# What's going to happen?



## Stampede (Apr 11, 2004)

What's going to happen with the ice with all this rain? Going to get cold at nights but when will we be able to get back out? Will appreciate future ice reports.


----------



## DBV (Jan 8, 2011)

Definitely will keep ice fishing. Wish I could go today, as bet they are really biting.

Will not do anything. Especially west of Cleveland, where ice is close to a foot or more. If anything, all this snow, if it happens, will make it harder to walk on.


----------



## Kenlow1 (Jul 14, 2012)

If we get the snow that is forcasted (12-14'), it will act like an insulator and will not make additional ice each night like it was before having snow on it. After Thursday, temps going back down in 30's.


----------



## Stampede (Apr 11, 2004)

I'm mainly interested in how kiser and cj brown are going to fair. Will ice be fishable?


----------



## Frickster (Jan 1, 2015)

Depends how much rain will get that will wash out certain lakes. I wouldn’t be going near the lake inlets. All the water on top of the ice will find holes to drain through which could make some holes big enough to fall through. With all the snow will get after the rain it will hide these dangers. I would be very cautious and act like it’s first ice, spud spud spud. I would also wait till Sunday to let things settle down and refreeze over. 
Good Luck,
Frickster


----------



## bowhunter1487 (Aug 13, 2014)

As long as I can have my boat in the water by April 1 DGAF either way. February sucks solidly 12 out of 12 in the month rankings.


----------



## JCarp (Feb 1, 2005)

Can't speculate on what the conditions will be but yrs ago at CJ you could stay on the docks in the marina and drill holes and still flasher fish. Gills ran small in the Marina back when I fished there but they were catchable and that was a back-up plan. We were bucket fishing...shanty might be problematic...


----------



## cement569 (Jan 21, 2016)

i was on mosquito monday at the south end and had 10 to 12 inches of ice so i dont think that little bit of rain hurt it that much. but as always be very careful as there surely be some bad spots from water draining down holes...the spud bar is a must


----------



## K gonefishin (May 4, 2004)

The amount of thaw we had with rain could make shorelines weak so getting on and off could be of issue, with snow on top could get dangerous...we will see. Things should firm up but how much? snow insulates.


----------



## loves2fishinohio (Apr 14, 2011)

Thanks to all the rain yesterday and the fact that it's been pouring down freezing rain here in Columbus for the past 4 hours, the roads in my community now are ice rinks. I would say you don't have a thing to worry about.


----------



## DBV (Jan 8, 2011)

The rain actually helped our pond. Melted any snow on top and snow falling now is turning to liquid, which means it will freeze. So, nice thick ice, plus snow ice on top.

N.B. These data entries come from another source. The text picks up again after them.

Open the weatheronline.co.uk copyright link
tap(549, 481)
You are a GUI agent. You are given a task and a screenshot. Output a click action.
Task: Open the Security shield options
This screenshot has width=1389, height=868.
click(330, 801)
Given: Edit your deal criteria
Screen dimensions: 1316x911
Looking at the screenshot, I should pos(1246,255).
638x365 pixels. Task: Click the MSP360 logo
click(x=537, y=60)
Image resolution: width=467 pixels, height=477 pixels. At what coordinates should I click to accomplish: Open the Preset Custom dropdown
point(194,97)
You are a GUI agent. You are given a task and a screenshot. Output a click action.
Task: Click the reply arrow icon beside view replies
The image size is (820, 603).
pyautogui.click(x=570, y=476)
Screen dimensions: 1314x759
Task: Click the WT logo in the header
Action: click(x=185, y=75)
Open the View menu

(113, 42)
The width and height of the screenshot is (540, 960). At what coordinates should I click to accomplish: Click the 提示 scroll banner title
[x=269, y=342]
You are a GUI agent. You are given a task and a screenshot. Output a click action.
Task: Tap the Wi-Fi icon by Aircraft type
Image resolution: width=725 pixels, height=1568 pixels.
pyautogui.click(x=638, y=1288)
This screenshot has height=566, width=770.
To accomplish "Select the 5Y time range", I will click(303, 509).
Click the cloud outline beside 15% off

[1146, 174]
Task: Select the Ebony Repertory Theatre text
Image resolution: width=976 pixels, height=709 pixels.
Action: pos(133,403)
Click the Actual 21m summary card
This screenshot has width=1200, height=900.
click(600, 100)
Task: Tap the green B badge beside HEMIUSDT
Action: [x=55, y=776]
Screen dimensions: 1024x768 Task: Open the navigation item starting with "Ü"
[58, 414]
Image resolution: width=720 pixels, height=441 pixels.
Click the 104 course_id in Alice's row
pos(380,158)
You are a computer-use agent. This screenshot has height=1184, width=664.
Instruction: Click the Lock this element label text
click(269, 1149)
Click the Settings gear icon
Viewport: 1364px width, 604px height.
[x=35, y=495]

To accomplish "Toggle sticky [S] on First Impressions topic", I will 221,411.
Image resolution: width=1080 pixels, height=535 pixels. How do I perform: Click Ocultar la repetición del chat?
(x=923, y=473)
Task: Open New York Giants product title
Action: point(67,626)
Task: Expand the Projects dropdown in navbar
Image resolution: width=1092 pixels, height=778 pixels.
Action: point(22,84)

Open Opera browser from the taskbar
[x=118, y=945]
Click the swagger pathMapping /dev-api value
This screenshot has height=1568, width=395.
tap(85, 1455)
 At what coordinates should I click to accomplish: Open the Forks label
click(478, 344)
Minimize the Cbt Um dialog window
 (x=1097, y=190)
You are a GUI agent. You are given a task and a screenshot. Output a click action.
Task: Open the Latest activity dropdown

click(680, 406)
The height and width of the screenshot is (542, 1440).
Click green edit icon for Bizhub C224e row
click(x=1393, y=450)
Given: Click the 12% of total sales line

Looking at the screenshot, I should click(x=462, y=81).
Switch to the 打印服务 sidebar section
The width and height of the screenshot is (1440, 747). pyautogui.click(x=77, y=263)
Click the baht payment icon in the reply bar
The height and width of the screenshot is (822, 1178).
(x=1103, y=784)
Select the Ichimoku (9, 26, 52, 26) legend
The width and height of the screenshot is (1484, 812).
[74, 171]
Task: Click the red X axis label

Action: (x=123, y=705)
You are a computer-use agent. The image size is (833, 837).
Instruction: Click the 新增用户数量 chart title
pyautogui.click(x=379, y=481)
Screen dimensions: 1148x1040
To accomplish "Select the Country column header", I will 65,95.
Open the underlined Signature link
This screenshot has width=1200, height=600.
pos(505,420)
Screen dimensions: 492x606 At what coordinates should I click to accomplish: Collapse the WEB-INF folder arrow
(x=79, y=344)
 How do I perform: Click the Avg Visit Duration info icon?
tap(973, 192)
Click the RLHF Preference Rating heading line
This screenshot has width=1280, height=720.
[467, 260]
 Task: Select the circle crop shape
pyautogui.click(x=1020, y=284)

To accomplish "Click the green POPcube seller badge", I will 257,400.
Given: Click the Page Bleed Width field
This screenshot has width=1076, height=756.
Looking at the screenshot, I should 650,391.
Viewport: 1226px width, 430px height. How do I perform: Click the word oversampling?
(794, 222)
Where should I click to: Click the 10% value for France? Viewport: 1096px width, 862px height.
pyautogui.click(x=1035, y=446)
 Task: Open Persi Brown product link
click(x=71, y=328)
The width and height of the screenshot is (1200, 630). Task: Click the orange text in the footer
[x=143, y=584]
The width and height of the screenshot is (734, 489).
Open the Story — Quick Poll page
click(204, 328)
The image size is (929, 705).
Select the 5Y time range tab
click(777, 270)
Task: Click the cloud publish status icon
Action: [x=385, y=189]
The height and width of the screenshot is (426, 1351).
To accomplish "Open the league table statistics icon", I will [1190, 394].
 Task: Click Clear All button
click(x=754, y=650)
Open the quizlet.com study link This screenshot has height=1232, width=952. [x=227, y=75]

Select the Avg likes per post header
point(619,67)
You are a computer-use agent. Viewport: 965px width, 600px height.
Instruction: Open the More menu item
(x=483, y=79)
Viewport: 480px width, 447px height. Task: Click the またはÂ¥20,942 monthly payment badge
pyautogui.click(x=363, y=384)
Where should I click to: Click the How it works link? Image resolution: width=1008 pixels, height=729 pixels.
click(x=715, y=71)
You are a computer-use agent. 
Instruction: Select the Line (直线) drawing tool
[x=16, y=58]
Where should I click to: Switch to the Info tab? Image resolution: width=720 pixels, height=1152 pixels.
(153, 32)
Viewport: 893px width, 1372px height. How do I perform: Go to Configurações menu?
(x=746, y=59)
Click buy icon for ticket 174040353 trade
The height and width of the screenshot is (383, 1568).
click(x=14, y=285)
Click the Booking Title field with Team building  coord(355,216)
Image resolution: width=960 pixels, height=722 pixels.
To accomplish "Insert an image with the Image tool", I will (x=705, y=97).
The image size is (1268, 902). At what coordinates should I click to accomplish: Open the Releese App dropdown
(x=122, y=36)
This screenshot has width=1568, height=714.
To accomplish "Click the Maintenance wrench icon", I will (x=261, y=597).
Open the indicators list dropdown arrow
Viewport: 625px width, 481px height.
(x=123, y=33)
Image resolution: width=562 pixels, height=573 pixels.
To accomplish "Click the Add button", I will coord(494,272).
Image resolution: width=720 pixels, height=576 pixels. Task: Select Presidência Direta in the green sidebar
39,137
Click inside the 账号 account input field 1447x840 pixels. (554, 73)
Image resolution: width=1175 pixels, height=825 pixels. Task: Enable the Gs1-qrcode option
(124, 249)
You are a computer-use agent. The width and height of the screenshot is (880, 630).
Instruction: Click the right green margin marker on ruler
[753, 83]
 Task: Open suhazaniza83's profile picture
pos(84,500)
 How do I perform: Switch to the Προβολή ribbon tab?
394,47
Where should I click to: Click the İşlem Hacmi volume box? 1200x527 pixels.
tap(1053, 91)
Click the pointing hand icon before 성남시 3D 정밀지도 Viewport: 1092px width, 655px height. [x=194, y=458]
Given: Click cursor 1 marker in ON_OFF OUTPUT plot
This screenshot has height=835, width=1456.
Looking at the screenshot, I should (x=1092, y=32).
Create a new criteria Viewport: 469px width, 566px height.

But much better than snow on top.


----------



## tinguppy (Oct 21, 2021)

Stampede said:


> I'm mainly interested in how kiser and cj brown are going to fair. Will ice be fishable?


Pete they are letting water out of CJ right now so I don't know how safe it is.


----------



## Stampede (Apr 11, 2004)

This is really screwing with the lakes. Might hit the docks at Cj or even rocky fork. Was thinking of a trip to buckeye and try for some saugeye but will probably hold that off for a week or so if I get to at all.


----------



## Workingman (Jan 21, 2016)

I did a drive by at alum creek this morning, shoreline ice was deteriorating somewhat.... I was hoping to get out sunday. Will know more then. Probably headed a bit north to knox lake or clear fork.


----------



## Saugeyefisher (Jul 19, 2010)

Stampede said:


> This is really screwing with the lakes. Might hit the docks at Cj or even rocky fork. Was thinking of a trip to buckeye and try for some saugeye but will probably hold that off for a week or so if I get to at all.


Just seen an on ice report. Still 8" an solid at buckeye. Little bit of water seeping the edges but it'll firm up fast with cold forecasted


----------